§ Prompt: The answer should be each line from the entries below that has the word "header" in it.

(Collected data entries)
——
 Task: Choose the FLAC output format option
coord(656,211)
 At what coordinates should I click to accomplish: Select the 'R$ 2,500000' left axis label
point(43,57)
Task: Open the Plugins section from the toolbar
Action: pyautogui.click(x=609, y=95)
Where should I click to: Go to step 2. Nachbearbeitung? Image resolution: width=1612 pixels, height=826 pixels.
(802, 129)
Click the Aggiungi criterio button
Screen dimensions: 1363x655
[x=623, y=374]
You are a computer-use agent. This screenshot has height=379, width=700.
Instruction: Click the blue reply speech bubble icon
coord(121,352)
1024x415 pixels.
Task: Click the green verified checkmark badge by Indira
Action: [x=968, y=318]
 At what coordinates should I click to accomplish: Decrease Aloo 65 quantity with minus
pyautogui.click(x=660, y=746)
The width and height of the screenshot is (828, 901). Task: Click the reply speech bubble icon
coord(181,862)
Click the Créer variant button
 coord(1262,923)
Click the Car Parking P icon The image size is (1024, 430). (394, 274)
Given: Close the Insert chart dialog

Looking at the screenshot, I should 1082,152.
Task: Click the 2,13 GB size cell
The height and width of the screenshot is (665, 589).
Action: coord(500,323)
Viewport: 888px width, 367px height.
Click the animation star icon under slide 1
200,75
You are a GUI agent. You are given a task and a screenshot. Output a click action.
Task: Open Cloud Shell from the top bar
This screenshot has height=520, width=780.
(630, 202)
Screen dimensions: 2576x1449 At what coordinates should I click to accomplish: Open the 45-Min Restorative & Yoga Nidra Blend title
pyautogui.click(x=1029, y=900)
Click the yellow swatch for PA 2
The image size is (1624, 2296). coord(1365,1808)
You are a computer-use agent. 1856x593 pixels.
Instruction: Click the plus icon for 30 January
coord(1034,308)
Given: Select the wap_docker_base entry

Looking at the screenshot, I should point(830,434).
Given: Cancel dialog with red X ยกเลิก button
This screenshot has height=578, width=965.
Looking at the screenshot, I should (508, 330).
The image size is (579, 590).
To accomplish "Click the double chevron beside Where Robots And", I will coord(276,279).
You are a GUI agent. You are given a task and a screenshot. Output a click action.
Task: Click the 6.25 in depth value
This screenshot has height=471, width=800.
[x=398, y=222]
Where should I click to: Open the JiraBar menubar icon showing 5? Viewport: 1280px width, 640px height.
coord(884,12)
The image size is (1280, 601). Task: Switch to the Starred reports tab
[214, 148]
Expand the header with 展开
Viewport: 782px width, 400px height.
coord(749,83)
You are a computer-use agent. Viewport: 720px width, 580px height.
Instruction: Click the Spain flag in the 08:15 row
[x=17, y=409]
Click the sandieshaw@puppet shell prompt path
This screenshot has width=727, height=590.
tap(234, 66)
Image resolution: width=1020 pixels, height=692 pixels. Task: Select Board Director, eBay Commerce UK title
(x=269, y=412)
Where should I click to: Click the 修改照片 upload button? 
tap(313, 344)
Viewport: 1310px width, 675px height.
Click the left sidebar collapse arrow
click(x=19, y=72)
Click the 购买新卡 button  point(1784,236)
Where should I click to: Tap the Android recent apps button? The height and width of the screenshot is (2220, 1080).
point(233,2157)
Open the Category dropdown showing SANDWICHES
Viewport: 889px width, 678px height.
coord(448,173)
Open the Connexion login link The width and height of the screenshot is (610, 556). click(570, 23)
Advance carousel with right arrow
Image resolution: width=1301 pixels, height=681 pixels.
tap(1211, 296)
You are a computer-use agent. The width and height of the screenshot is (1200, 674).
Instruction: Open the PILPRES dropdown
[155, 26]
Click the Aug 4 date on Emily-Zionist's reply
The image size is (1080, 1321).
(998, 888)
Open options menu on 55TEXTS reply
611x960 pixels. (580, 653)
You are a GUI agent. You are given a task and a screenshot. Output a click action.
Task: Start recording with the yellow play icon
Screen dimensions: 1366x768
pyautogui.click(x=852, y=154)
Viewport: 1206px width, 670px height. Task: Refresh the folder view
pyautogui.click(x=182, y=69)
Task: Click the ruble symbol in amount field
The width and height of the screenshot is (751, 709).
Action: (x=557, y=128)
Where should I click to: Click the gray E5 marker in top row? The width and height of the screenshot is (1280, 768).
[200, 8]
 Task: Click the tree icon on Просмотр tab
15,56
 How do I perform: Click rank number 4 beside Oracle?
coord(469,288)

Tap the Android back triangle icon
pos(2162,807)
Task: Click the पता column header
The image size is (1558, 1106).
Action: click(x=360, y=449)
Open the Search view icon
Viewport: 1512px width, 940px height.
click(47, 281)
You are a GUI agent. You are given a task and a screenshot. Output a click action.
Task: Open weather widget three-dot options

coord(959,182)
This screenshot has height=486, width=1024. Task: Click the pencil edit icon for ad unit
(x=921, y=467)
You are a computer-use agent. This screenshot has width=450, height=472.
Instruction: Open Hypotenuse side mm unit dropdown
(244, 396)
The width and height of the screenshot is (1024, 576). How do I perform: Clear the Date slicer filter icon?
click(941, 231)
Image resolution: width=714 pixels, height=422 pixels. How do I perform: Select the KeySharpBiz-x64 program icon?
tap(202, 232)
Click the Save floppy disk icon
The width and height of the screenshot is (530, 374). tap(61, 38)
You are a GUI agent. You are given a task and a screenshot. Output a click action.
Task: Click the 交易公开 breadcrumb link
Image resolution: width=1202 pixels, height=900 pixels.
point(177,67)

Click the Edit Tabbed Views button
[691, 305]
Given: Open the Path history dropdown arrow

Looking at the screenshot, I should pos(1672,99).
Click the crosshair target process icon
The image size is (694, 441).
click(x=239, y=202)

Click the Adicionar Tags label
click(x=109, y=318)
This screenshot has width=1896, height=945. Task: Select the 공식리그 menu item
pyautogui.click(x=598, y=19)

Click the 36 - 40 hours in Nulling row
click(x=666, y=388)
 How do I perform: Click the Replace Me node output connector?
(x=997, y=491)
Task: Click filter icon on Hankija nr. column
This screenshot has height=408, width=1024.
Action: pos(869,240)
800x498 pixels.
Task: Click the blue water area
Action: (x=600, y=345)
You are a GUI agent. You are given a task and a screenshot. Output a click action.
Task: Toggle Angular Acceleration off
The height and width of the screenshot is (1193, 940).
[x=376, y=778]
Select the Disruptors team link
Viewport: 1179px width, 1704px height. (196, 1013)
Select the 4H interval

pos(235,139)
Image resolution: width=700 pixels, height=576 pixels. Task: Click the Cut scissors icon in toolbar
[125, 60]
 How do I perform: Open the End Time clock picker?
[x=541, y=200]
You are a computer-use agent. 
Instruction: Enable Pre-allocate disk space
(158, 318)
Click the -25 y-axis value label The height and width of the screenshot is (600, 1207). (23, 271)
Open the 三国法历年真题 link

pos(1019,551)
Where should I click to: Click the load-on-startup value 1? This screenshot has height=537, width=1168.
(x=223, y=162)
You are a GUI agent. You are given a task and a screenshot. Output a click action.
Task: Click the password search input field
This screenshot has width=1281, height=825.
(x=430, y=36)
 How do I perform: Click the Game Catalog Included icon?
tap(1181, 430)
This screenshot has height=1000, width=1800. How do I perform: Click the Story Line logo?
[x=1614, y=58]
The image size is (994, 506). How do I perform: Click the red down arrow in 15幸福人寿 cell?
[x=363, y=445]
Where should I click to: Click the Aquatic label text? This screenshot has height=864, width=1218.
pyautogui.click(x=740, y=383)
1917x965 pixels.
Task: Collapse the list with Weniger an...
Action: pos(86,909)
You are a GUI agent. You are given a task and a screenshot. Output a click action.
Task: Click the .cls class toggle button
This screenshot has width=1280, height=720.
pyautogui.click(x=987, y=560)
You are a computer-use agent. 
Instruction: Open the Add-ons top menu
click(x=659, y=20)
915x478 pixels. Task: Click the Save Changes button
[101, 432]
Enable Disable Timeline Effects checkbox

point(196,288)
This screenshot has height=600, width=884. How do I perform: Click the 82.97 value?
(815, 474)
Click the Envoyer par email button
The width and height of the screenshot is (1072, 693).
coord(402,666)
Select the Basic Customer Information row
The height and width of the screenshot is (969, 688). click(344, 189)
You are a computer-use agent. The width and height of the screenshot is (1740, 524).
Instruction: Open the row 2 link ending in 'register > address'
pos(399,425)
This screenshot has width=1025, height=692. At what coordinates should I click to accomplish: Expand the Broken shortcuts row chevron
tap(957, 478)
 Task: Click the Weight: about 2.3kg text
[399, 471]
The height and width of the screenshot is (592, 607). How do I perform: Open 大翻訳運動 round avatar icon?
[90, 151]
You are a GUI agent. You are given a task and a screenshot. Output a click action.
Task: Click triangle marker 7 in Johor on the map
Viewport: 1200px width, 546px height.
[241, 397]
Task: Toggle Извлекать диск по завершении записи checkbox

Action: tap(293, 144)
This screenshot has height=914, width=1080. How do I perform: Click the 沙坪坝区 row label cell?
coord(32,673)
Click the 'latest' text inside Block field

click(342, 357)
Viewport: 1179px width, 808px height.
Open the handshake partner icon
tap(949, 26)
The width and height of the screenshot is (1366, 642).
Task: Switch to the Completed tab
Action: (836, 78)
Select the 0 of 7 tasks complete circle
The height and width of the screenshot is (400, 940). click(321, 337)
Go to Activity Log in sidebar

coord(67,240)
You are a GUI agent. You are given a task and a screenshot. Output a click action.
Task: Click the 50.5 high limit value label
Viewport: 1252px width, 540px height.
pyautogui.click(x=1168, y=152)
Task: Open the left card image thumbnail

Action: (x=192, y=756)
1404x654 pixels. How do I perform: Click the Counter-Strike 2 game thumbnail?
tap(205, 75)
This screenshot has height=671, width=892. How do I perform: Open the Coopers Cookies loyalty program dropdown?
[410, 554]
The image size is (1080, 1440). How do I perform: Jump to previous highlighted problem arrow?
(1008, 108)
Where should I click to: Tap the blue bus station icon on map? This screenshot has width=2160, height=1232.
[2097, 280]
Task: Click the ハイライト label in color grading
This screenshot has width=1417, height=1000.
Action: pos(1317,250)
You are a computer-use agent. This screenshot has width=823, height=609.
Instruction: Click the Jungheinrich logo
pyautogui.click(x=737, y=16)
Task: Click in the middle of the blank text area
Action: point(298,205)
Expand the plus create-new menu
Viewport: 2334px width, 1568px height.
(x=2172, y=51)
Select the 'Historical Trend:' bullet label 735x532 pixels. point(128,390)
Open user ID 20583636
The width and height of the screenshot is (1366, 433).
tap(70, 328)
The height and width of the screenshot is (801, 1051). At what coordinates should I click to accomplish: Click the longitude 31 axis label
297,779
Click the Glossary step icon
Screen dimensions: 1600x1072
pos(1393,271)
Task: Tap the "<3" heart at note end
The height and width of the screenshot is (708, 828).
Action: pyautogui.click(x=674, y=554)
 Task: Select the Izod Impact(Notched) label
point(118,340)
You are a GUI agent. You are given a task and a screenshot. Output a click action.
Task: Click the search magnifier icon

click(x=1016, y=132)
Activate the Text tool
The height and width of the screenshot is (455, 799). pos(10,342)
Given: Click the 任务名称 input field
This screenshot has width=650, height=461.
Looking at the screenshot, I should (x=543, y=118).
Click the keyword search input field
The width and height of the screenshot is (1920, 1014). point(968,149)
——
§ Exercise result:
Expand the header with 展开
Task: Click the पता column header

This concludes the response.